During a median follow-up of 10.4 years, a total of 135 deaths from any cause occurred, with an average mortality rate of 4.2%. The strongest predictor of mortality was WS (c-statistic for all-cause mortality 0.801, 95% confidence intervals: 0.51-1.11, p < 0.0001). Survival rate decreased from the fastest to the lowest tertile. Compared to the group with the lowest WS, the hazard ratios (95% confidence intervals) for the second and third tertiles were 0.73 (0.48-1.12) and 0.47 (0.25-0.91), respectively (p for trend <0.0001).
Average WS maintained during a moderate treadmill-walk is inversely related to survival in female patients with CVD. The 1 k-TWT is a simple and useful tool for assessing progress and stratifying risk in women undergoing secondary prevention programs.
评估通过适度的1公里跑步机步行测试(1k-TWT)测定的平均步行速度(WS)与稳定心血管疾病(CVD)女性患者全因死亡率之间的关联。

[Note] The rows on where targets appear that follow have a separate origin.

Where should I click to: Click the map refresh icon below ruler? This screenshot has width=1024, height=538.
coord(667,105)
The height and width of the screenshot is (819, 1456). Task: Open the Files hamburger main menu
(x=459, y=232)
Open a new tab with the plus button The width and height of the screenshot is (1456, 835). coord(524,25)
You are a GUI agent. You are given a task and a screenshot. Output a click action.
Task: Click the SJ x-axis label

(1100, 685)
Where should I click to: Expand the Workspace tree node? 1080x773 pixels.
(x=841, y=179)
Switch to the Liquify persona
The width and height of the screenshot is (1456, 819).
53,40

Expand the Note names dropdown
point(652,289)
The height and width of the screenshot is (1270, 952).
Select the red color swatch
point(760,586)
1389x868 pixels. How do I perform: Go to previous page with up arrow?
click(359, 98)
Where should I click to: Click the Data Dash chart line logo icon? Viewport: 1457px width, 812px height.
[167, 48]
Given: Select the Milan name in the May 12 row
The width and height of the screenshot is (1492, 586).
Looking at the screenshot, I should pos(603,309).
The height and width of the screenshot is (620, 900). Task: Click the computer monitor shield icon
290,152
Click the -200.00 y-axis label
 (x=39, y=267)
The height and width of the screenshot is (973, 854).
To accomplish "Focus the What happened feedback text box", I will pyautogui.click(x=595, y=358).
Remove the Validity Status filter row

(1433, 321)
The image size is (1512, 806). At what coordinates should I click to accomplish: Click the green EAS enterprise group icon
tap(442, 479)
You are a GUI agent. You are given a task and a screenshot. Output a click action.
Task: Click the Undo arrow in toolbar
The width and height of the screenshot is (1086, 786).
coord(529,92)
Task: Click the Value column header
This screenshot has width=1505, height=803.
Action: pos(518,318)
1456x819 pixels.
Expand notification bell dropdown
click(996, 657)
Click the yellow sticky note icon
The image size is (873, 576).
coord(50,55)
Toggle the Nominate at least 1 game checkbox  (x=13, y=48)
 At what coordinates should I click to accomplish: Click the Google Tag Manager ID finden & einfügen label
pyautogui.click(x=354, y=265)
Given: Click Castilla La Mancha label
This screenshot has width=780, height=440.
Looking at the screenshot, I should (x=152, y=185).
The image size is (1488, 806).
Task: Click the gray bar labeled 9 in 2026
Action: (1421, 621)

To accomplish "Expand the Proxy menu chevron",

431名患者(年龄67[34 - 88]岁)样本进行了1k-TWT测试,并随访全因死亡率长达23年。通过Cox比例风险模型确定与死亡率显著相关的变量。根据1k_TWT期间的平均WS将样本分为三分位数,并计算死亡风险。构建受试者工作特征曲线以评估WS估计生存的判别准确性。
在中位随访10.4年期间,共发生135例任何原因导致的死亡,平均死亡率为4.2%。死亡率的最强预测因素是WS(全因死亡率的c统计量为0.801,95%置信区间:0.51 - 1.11,p < 0.0001)。生存率从最快三分位数到最低三分位数逐渐降低。与WS最低的组相比,第二和第三三分位数的风险比(95%置信区间)分别为0.73(0.48 - 1.12)和0.47(0.25 - 0.91)(趋势p < 0.0001)。
适度跑步机步行期间保持的平均WS与CVD女性患者的生存呈负相关。1k-TWT是评估接受二级预防计划的女性的病情进展和分层风险的简单且有用的工具。